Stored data
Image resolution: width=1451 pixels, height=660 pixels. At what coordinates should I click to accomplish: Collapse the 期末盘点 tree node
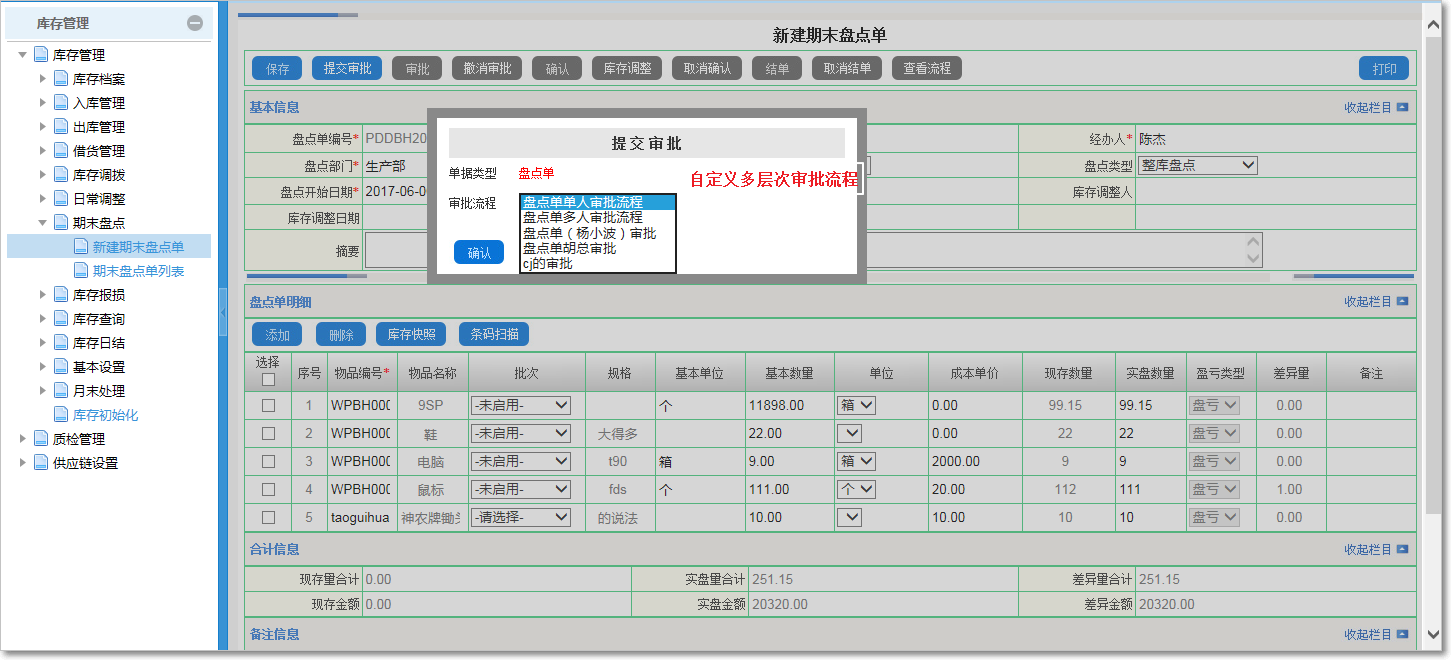(x=41, y=222)
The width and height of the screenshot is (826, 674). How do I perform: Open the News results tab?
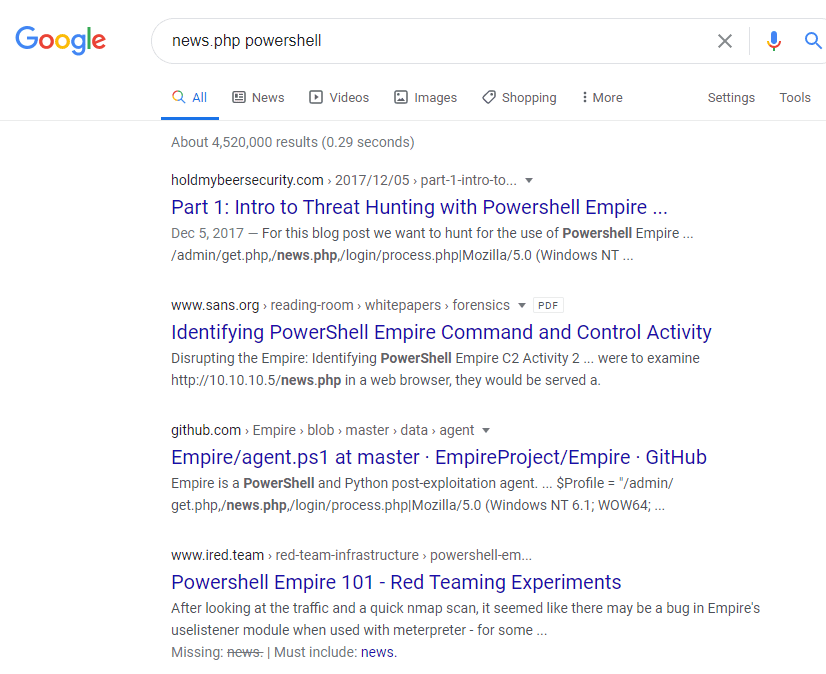click(x=258, y=97)
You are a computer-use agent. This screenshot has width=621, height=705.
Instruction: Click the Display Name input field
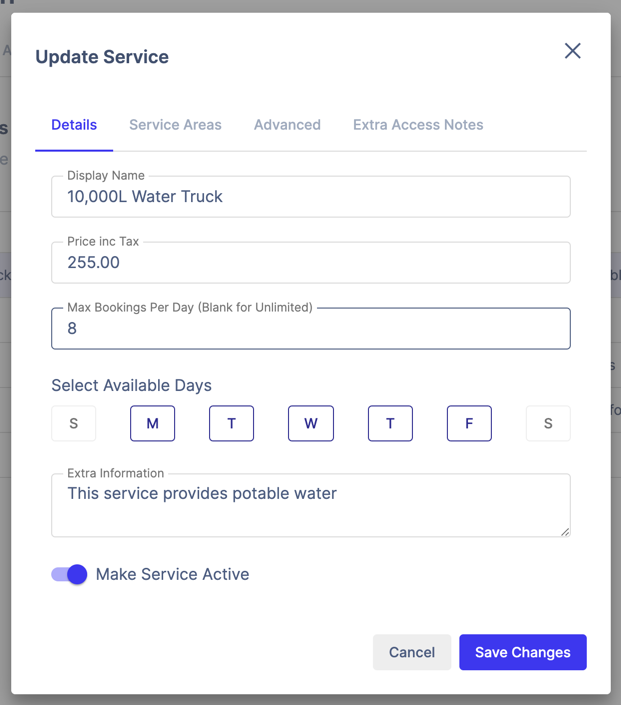(x=310, y=197)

WHAT TO PRODUCE
Look above for the line containing "Instruction: Click the"; output that line and all lines after it through the last one exactly, without the pictures.

RESULT BELOW
Instruction: Click the Display Name input field
(x=310, y=197)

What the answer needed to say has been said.